# 待办操作
**A)** 根据下面这篇 ANR 源码解读，InputReaderThread 从哪个目录获取 input event？
**B)** 把这篇 ANR 源码解读中从"指定 callback 来处理事件"到"eventItems, EPOLL_MAX_EVENTS, timeoutMillis)"（含首尾）的部分重写一遍，并将其中的"callback"换成"回调函数"。

======== 节选内容

阅读源码系列：ANR 是怎么产生的

根据日常的经验我们大概知道，如果 app 没有及时消费 MotionEvent，超过 5s 就会弹出 ANR 对话框；那么 ANR 的逻辑肯定是在事件分发过程中产生的，我们从事件的源头找起，看看 input 事件是怎么产生的

input 的分发

事件分发是从线程 InputReaderThread 开始的，它的主要工作是：

从目录 /dev/input 获取 input event
- 看来 android 的输入设备是挂载在 /dev/input 下的，当然会有多个输入设备：屏幕触摸、键盘、手柄等，使用 epoll 监听多个 fd
- EventHub.getEvents() 从 fd 读取 input_event 并转换为 RawEvent（看来输入设备的驱动都需要构造 input_event 给系统）
经过识别分类（按键、手势、手柄、滚轮等）、过滤等一系列操作后，添加到 mInboundQueue（等待 InputDispatcher 分发）
- InputDevice 将 RawEvent 交由各种 InputMapper 处理，例如：KeyboardInputMapper 将 RawEvent 包装为 NotifyKeyArgs，TouchInputMapper 将 RawEvent 包装为 NotifyMotionArgs
- InputDispatcher.notifyXXX 将各种 NotifyXXXArgs 包装为 XXXEntry 放入 mInboundQueue

这里需要补充下 Native Looper 不同于 Java Looper 的地方：提供了监听文件描述符的机制

/**
 * @param fd       需要监听的文件描述符
 * @param ident    表示为当前发生事件的标识符，必须 >= 0，或者为 POLL_CALLBACK(-2) 如果指定了 callback
 * @param events   表示为要监听的文件类型，默认是 EVENT_INPUT
 * @param callback 当有事件发生时，会回调该 callback 函数
 * @param data
 *
 * 主要做了两件事：
 * 1，把输入参数构造成 Request，添加到 mRequests
 * 2，将 fd 添加到 epoll
 *
 */
int addFd(int fd, int ident, int events, Looper_callbackFunc callback, void* data);
int addFd(int fd, int ident, int events, const sp<LooperCallback>& callback, void* data);

它有两种使用方式：

指定 callback 来处理事件 : 当该文件描述符上有事件到来时，该 callback 会被执行；调用 Looper.wake() 也会触发 callback 执行

// pollAll() -> pollOnce() -> pollInner()

int eventCount = epoll_wait(mEpollFd.get(), eventItems, EPOLL_MAX_EVENTS, timeoutMillis)
// ...
for (int i = 0; i < eventCount; i++) {
    int fd = eventItems[i].data.fd;
    uint32_t epollEvents = eventItems[i].events;
    if (fd == mWakeEventFd.get()) {
        // ...
    } else {
        ssize_t requestIndex = mRequests.indexOfKey(fd);
        if (requestIndex >= 0) {
            // ...

================
======== 记录信息

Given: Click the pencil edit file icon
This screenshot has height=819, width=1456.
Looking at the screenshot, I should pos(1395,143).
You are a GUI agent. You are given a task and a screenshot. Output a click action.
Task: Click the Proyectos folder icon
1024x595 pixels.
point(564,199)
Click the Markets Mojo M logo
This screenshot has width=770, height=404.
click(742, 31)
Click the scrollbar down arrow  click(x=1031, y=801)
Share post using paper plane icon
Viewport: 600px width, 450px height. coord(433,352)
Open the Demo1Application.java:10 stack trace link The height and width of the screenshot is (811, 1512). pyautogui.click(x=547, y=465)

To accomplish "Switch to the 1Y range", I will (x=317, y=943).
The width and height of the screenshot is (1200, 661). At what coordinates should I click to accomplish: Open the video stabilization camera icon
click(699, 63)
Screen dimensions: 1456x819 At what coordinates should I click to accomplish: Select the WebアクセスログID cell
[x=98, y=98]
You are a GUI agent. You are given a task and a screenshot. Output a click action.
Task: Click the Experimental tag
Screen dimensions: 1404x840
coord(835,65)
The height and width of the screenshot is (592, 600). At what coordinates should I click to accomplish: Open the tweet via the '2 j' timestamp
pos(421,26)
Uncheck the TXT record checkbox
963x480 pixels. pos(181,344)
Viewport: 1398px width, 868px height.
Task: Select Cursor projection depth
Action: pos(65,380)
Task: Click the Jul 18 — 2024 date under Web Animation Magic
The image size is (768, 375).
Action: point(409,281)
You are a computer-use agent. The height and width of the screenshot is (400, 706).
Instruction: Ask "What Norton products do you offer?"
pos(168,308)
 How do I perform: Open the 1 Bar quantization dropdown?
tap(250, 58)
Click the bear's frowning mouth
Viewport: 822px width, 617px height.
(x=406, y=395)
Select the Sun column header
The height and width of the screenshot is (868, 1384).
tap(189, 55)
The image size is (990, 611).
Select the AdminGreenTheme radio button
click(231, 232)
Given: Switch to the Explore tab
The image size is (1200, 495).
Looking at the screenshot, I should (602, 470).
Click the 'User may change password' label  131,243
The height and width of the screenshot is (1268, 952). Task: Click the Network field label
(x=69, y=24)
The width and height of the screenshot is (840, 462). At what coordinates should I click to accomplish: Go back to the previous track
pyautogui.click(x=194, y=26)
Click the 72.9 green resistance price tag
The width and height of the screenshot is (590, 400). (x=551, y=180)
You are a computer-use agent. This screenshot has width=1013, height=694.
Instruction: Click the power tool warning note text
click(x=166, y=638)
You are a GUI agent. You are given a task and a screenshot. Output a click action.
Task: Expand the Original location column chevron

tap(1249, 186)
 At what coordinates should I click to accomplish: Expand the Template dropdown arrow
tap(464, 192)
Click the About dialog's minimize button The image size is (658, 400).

================

# 处理结果
**A)** 从 /dev/input 目录获取。

**B)**
指定 回调函数 来处理事件 : 当该文件描述符上有事件到来时，该 回调函数 会被执行；调用 Looper.wake() 也会触发 回调函数 执行

// pollAll() -> pollOnce() -> pollInner()

int eventCount = epoll_wait(mEpollFd.get(), eventItems, EPOLL_MAX_EVENTS, timeoutMillis)